The Red Sox scratched a winning lottery ticket last weekend. It was a one in a million winner, and they cashed in. Suddenly, this franchise finds itself with sacks of money and not a ton of toys to spend it on.

With roughly $260MM heading from John Henry’s wallet to the bright lights of Hollowood, it is almost natural to believe that Jacoby Ellsbury will remain with the Red Sox after the 2013 season, when the talented center fielder hits free agency.

Not so fast.

For an organization that is suddenly preaching the practice of discipline when it comes to baseball decisions, Ellsbury is simply not the individual the Red Sox want as the spokesman for their new campaign.

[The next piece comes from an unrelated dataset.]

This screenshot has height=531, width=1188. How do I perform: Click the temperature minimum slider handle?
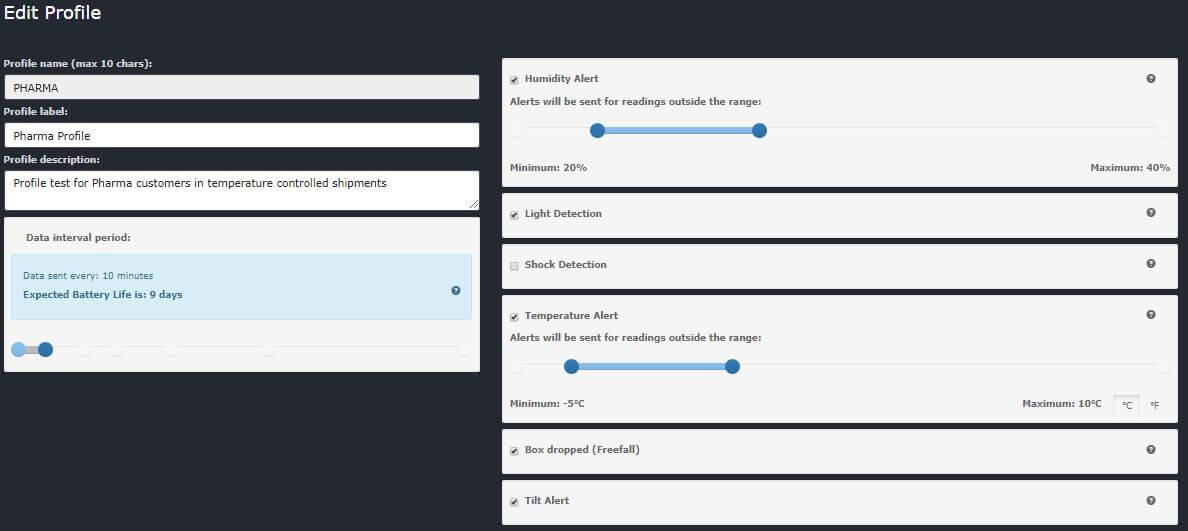(x=571, y=367)
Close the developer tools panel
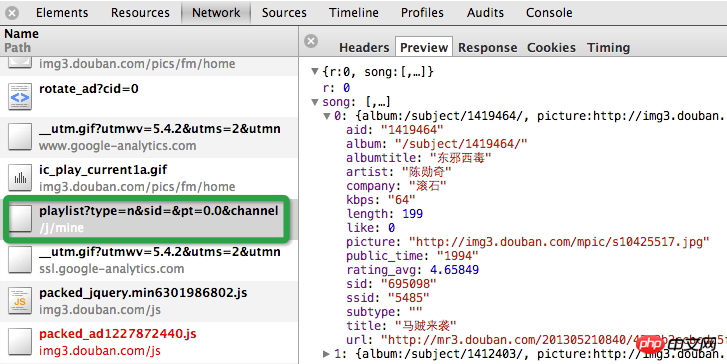 (x=12, y=13)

Generally speaking, there are three different avenues that the Red Sox can take when dealing with last year’s MVP runner-up. The team can allow Ellsbury to play out the final year of his final arbitration-eligible season and allow him to walk after 2013. GM Ben Cherington and the Red Sox can explore trading the Oregon State product this offseason or potentially at next year’s deadline. Finally, they can vigorously pursue Ellsbury when he hits free agency after the culmination of the 2013 season.

The third option is no doubt a popular one given the newly acquired fiscal flexibility of the team, and the fact that Ellsbury is a homegrown World Series champion who happens to be a fan-favorite. However, if Red Sox brass is serious about taking a disciplined stance when it comes to free agency, they will trade the speedy outfielder this offseason.

Unlike Dustin Pedroia, Kevin Youkilis, Clay Buchholz, or Jon Lester, Ellsbury and super-agent Scott Boras will not be willing to ink an extension that will keep the former first-round pick from hitting free agency. And you really can’t blame the Ellsbury camp.

He is a dynamic, marketable player who possesses tremendous skills with the glove and the bat. Let’s not forget that Ellsbury is one year removed from a year that saw him post a .321/.376/.552 line to go along with 32 home runs and 39 stolen bases–a truly remarkable season.

Boras will certainly attempt to parlay Ellsbury’s MVP-level 2011 season into a contract that resembles what Carl Crawford and Matt Kemp received from the Red Sox and the Dodgers, respectively. Let’s say the asking price lands somewhere in the middle of the two aforementioned stars–an eight-year, $155MM contract seems realistic. Depending upon what the Red Sox do between now and the end of next season, it is fair to assume that they could afford to offer Ellsbury that type of high-priced deal.

But it would be a mistake. Ellsbury will be 30-years old when he gets his first crack at free agency. He is a player who relies heavily on legs, hits from the left side, and occupies center field.

Sound familiar?

Ellsbury is a talented player, but he is not middle of the lineup run-producing slugger. So why pay him like one?

Instead, the Red Sox should deal him this offseason when his value is at its highest.

No Voice, Just Noise

“You’re right that some of his [Josh Hamilton] at-bats aren’t very impressive from the standpoint that he doesn’t work deep into the count. He’s swinging at a lot of bad pitches. He just doesn’t seem to be locked in at all. So what you’re hoping is that his approach will change, and he’ll start giving quality at-bats because there’s a lot of those at-bats that he just gives away.” – Nolan Ryan, President of the Texas Rangers

The Boston Red Sox do not have a voice. John Henry, despite the mass-email that he sent to various media outlets and beat reporters on Monday, is not the backbone of the organization. Larry Lucchino may, according to Henry, run the Red Sox, but when he speaks (or writes), it’s hard to not feel like you’re being sold something. Ben Cherington can be refreshingly honest, but he does not possess the autonomy necessary for a GM to be completely successful. Lucchino lurks. Castration occurred early for Bobby Valentine. He is a hard-nosed manager being forced to toe the company line. Because of that, fans are much more apt to roll their eyes when he speaks, not listen.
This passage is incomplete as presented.